E allora io vi chiedo, noi vi chiediamo come ANM, un forte impegno in questo senso. Un impegno di testimonianza, che vada al di là della riforma, che parli veramente di quella che è la nostra vita, del nostro ruolo nella società. Dobbiamo raccontarci, raccontarci in modo diverso un po’ più vero di quanto fanno in tanti in maniera strumentale.
Io amo molto uno scrittore che forse non è più popolare da tanti anni, che ha scritto una volta “la gran cosa è resistere e fare il nostro lavoro e vedere e udire imparare capire; e scrivere, quando si sa qualcosa e non prima e porco cane – lo scrive lui e non io – nemmeno troppo dopo”.
E questo è quello che ci aspetta: noi sappiamo cosa dire, oggi è il momento di dirlo con chiarezza sulla riforma e non solo: parliamo del nostro lavoro, delle nostre fatiche e dei nostri dubbi, perché in questo momento, e non dopo, noi oggi possiamo parlare.
Proveranno a fermare le nostre parole. Già più volte, avrete notato, qualcuno ha detto che si tratta di politica, che, come magistrati dovremmo astenerci dal parlare anche dei temi della riforma, lasciando intendere la possibilità di porre dei vincoli, magari disciplinari, per condizionare la nostra possibilità di esprimerci su questi temi.

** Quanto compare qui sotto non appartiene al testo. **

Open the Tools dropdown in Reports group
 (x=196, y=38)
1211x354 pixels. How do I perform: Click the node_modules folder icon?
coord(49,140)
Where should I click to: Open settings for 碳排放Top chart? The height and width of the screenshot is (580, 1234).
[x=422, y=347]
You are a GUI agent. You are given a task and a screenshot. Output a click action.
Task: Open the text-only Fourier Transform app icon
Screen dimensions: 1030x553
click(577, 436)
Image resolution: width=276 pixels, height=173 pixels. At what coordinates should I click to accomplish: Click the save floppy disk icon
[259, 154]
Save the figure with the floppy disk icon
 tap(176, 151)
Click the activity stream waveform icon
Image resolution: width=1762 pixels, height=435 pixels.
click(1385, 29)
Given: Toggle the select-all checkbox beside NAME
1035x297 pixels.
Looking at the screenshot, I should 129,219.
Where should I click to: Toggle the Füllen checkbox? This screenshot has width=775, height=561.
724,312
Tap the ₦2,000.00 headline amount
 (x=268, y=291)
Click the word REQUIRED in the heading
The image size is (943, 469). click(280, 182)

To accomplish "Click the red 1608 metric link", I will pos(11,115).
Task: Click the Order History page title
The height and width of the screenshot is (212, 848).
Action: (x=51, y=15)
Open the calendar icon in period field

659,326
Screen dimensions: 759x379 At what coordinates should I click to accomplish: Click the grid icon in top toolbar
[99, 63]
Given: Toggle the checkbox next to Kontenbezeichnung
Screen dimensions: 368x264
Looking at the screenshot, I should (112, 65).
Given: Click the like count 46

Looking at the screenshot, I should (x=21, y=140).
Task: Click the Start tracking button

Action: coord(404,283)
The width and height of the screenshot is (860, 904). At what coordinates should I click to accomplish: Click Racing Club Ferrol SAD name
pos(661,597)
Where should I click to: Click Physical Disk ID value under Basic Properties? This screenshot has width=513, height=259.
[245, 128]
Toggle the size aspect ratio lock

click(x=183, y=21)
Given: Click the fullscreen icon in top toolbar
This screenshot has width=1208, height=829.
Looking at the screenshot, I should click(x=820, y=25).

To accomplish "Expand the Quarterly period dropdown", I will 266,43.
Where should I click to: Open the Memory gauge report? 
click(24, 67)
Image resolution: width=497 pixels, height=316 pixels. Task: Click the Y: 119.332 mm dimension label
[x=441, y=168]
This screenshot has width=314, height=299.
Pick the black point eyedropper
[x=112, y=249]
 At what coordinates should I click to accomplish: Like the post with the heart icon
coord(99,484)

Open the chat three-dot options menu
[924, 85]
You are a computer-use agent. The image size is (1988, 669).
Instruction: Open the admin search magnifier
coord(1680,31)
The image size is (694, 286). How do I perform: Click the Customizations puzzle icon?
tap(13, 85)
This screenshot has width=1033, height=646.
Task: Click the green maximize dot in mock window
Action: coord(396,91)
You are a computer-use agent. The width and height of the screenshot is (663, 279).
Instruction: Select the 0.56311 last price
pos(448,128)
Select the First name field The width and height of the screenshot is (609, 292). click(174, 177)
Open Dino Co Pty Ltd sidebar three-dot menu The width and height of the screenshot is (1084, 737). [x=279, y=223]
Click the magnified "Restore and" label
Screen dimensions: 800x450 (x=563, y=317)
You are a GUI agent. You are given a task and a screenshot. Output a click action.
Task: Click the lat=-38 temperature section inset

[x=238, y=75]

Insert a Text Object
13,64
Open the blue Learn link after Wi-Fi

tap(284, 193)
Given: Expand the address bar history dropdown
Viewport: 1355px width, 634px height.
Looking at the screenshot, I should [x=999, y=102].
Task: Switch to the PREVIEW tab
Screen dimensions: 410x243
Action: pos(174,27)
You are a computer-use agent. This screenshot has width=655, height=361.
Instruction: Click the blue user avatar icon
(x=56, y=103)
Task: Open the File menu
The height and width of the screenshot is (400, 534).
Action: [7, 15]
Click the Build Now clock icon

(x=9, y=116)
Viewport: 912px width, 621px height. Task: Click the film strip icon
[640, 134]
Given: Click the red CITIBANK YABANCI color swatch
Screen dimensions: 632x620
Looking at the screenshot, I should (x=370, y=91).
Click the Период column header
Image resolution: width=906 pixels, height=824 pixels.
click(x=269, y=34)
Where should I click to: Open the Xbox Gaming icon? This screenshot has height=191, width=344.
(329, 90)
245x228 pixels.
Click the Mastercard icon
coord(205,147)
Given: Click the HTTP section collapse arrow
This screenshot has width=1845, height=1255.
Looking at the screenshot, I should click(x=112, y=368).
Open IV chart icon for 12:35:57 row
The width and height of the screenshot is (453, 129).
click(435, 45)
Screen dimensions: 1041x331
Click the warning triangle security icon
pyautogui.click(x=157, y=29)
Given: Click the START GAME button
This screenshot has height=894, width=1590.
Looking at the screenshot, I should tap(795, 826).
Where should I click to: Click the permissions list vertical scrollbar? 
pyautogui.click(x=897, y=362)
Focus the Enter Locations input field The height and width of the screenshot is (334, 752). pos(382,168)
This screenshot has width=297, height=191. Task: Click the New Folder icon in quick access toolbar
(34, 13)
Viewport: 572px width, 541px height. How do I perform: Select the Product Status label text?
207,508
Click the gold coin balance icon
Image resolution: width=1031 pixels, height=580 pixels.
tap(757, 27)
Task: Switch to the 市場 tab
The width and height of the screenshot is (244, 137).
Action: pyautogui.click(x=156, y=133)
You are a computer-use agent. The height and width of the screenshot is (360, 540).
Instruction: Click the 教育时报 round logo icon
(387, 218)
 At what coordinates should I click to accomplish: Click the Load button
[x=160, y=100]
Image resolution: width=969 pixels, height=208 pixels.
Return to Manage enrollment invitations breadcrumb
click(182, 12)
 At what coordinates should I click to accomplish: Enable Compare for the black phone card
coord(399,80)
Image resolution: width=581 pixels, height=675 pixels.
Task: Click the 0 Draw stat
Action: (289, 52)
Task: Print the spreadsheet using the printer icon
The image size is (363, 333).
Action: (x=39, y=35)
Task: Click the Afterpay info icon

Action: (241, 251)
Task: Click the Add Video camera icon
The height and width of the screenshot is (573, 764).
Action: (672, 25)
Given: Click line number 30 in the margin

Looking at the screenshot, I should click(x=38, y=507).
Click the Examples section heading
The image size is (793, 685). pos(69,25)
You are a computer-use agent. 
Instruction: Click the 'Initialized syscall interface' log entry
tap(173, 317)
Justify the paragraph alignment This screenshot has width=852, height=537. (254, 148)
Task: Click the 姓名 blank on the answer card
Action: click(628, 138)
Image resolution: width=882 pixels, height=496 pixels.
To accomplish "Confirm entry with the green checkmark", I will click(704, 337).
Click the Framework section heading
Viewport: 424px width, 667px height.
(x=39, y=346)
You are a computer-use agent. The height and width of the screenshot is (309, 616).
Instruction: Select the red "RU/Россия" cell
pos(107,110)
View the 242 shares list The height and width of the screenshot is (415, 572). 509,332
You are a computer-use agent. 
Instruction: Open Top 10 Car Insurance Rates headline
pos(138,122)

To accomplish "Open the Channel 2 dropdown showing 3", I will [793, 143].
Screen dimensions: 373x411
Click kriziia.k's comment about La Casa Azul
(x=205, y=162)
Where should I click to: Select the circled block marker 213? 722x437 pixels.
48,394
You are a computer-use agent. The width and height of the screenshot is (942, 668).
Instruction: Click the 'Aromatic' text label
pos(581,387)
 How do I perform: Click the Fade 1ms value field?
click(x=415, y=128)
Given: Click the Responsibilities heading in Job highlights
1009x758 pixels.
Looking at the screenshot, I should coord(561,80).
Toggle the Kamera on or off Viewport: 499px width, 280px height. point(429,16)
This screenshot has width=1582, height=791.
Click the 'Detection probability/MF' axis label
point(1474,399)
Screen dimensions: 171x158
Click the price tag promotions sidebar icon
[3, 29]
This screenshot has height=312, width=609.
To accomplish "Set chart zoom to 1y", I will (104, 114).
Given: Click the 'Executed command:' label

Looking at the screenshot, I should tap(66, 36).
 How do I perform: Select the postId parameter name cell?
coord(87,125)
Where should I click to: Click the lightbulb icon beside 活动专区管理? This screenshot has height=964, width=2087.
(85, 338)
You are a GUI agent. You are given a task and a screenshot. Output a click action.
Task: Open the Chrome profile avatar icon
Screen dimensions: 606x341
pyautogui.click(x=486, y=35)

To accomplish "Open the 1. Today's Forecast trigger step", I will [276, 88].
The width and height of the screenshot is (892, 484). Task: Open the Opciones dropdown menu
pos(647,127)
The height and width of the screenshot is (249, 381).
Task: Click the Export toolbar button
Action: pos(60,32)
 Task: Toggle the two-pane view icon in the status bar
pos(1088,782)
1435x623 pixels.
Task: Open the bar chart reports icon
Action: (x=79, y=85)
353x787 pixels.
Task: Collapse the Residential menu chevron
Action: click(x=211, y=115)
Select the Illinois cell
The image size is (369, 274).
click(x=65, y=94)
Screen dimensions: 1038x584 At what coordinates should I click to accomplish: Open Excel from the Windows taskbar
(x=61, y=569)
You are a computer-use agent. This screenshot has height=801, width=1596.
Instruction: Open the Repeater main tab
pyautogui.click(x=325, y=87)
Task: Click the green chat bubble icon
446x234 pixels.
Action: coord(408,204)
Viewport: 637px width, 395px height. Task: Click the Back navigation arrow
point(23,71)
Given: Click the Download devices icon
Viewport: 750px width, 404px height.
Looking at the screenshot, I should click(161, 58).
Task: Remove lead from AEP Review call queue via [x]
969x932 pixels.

Se lo faranno ancora, se proveranno a farlo, sarà un buon segno perché vuol dire che staremo colpendo nel segno. E allora voglio terminare con queste precise parole: se ci sarà - e non posso escluderlo- una volontà di fermare anche le nostre parole magari con una minaccia di legge disciplinare, legata anche al nostro manifestarci su questo tema sul quale abbiamo diritto di parlare prima di tutto come cittadini io sarò il primo a denunciarmi. So anche chi sarà il secondo perché qua in prima fila davanti a me e sono convinto che molti altri lo faranno, magari anche tra quelli presenti in questa sala.
Grazie.
Trascrizione del discorso fatto a braccio a Genova.